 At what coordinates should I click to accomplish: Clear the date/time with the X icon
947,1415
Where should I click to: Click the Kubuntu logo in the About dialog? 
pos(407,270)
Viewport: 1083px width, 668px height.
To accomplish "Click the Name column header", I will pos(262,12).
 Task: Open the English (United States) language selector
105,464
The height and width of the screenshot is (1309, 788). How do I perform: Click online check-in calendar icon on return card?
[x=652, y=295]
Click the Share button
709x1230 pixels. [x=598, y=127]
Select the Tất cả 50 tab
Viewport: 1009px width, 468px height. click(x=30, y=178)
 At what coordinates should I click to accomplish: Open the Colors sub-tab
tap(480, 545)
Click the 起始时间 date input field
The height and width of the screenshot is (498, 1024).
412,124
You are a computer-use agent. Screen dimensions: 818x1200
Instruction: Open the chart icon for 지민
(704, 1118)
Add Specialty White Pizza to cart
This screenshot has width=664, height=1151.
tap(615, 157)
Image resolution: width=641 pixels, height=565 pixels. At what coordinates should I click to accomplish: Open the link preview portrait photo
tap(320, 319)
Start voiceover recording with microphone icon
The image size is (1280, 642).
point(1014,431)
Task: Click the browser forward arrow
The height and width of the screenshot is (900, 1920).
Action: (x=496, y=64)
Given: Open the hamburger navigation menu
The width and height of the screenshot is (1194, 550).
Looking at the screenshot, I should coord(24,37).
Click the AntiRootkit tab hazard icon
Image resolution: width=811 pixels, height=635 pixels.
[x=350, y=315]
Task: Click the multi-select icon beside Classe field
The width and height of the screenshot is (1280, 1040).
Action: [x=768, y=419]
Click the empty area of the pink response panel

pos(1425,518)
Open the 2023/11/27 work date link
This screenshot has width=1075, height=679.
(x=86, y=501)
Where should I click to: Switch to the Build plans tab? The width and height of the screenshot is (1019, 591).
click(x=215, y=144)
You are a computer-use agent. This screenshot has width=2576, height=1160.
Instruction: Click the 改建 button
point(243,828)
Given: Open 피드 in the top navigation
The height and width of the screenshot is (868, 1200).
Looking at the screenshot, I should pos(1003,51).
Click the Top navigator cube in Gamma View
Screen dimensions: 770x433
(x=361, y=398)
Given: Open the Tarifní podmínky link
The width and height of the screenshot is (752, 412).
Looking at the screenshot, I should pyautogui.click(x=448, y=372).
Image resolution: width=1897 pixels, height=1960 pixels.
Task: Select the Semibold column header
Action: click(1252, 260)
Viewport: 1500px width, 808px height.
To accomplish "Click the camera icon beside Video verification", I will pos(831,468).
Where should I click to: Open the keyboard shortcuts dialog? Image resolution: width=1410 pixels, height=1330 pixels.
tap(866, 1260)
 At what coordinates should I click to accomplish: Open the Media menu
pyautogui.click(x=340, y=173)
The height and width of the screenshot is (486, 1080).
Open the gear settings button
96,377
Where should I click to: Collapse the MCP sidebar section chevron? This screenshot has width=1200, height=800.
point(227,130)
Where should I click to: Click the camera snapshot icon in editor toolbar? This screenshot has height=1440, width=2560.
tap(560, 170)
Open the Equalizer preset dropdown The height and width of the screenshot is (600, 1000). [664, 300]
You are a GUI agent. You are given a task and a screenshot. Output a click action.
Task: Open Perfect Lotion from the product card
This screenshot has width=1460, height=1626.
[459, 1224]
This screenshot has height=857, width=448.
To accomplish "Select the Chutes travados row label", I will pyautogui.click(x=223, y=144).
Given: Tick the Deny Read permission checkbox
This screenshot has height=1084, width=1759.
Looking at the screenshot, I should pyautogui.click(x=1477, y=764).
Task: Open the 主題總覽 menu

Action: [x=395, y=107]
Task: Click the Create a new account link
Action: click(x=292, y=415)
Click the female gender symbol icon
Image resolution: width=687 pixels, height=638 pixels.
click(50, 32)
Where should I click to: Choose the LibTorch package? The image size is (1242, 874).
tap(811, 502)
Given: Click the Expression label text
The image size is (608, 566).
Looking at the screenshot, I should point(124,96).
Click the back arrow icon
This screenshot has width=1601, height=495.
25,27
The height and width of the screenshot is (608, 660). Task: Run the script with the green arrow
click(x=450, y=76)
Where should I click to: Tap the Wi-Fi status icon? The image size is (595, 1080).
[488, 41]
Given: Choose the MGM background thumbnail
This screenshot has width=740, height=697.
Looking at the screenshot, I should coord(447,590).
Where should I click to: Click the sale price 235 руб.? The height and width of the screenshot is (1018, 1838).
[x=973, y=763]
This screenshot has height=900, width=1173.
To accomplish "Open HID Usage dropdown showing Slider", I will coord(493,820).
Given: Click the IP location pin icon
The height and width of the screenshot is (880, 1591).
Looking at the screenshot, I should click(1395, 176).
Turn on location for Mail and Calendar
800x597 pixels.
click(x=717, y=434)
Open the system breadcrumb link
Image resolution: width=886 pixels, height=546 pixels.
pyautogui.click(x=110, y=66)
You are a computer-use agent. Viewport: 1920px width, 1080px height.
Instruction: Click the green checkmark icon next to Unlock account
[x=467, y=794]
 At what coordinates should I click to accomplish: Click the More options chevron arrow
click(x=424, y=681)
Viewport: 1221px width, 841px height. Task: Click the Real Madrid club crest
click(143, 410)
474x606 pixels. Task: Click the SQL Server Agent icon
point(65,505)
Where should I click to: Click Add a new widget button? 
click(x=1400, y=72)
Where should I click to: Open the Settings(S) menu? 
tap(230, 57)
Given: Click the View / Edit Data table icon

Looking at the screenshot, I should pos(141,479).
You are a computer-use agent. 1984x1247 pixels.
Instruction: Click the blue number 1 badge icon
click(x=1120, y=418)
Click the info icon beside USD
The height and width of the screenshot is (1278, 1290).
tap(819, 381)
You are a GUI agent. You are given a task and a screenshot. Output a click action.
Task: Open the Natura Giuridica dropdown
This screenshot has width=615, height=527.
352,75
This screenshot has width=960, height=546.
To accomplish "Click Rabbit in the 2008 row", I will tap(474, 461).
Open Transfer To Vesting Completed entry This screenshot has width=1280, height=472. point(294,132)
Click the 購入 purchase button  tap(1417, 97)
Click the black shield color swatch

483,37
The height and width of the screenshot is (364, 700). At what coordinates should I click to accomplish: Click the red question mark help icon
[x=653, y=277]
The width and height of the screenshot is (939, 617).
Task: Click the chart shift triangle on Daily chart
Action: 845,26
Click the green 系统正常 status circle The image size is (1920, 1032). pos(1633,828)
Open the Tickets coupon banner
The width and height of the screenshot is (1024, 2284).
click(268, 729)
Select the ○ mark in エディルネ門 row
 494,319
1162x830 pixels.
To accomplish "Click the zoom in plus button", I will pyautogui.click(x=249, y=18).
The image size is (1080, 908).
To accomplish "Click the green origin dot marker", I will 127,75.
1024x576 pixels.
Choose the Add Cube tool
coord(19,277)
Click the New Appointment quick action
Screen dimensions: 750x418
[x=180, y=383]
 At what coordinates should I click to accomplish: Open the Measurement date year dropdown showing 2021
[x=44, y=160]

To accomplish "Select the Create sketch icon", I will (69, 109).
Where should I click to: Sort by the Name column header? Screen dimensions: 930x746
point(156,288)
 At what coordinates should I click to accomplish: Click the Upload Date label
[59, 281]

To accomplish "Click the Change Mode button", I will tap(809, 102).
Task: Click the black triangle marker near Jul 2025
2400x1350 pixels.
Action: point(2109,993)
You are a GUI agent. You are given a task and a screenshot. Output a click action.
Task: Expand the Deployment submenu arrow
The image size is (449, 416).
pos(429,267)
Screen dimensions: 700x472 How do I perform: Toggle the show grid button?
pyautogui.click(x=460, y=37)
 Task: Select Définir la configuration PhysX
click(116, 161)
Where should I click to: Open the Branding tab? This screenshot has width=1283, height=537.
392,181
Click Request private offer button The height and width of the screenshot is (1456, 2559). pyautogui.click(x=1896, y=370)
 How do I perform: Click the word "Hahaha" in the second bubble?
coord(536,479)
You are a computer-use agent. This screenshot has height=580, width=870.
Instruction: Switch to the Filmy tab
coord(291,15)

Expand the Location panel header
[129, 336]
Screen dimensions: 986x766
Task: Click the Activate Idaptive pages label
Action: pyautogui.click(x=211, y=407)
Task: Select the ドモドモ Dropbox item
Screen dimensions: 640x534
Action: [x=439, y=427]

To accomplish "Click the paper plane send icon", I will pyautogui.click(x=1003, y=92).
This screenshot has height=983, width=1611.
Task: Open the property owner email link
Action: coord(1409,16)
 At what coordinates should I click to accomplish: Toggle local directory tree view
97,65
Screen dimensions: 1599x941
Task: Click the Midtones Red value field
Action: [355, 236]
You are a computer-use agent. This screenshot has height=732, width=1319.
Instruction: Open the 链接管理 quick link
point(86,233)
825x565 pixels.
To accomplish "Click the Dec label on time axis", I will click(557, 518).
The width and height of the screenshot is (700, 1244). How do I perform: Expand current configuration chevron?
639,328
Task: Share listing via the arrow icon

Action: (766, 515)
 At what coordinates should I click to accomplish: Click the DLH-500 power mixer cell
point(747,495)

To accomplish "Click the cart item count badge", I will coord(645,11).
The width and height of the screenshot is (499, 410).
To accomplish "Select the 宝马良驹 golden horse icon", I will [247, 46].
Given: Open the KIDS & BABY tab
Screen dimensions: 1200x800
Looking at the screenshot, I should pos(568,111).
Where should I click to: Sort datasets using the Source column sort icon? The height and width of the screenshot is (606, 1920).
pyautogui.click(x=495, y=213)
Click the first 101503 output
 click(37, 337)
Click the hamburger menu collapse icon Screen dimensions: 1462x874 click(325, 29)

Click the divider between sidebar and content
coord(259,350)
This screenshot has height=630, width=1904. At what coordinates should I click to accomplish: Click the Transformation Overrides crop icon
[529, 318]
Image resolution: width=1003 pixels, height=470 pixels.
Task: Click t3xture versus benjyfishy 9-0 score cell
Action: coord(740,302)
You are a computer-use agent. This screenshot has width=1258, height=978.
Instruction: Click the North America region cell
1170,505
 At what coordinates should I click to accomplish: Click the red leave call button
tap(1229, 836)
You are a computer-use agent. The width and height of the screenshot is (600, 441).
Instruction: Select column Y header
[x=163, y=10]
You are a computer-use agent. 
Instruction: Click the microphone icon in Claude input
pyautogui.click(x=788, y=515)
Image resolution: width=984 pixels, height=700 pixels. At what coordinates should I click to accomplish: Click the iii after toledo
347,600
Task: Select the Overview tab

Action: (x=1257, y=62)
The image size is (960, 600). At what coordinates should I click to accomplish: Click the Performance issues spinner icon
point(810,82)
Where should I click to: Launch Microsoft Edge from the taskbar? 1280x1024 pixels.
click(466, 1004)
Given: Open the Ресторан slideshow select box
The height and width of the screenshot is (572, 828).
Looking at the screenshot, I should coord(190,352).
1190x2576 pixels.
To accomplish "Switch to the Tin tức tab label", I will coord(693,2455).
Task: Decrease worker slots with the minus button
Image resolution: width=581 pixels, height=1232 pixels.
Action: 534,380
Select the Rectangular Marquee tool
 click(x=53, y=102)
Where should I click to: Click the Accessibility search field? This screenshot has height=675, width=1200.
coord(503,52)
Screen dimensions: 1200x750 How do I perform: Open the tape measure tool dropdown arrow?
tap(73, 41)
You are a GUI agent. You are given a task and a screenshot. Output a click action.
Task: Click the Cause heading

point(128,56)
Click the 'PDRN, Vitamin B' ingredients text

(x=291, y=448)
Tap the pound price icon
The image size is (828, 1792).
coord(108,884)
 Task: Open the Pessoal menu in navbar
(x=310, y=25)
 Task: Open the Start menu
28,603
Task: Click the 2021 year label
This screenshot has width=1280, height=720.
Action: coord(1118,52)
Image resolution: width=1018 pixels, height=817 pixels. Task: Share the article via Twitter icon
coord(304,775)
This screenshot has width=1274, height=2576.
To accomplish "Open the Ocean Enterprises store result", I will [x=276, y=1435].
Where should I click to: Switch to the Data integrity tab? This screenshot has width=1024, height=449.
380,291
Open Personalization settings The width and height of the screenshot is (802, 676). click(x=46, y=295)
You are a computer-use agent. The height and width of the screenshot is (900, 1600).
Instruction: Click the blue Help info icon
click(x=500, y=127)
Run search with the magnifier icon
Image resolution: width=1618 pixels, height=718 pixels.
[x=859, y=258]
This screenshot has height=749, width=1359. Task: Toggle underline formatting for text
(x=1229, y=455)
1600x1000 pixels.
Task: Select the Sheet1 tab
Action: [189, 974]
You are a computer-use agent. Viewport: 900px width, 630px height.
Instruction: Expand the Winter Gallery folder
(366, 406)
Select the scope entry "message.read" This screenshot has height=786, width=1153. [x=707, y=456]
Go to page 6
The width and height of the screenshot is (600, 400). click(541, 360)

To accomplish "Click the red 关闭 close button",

· · · · · · ·

**DIRECTIONS:** What are the exact lines from the beginning of the material through the line containing "Viewport: 1083px width, 668px height."? Write out those lines alone.

**ANSWER BOX:**
 At what coordinates should I click to accomplish: Clear the date/time with the X icon
947,1415
Where should I click to: Click the Kubuntu logo in the About dialog? 
pos(407,270)
Viewport: 1083px width, 668px height.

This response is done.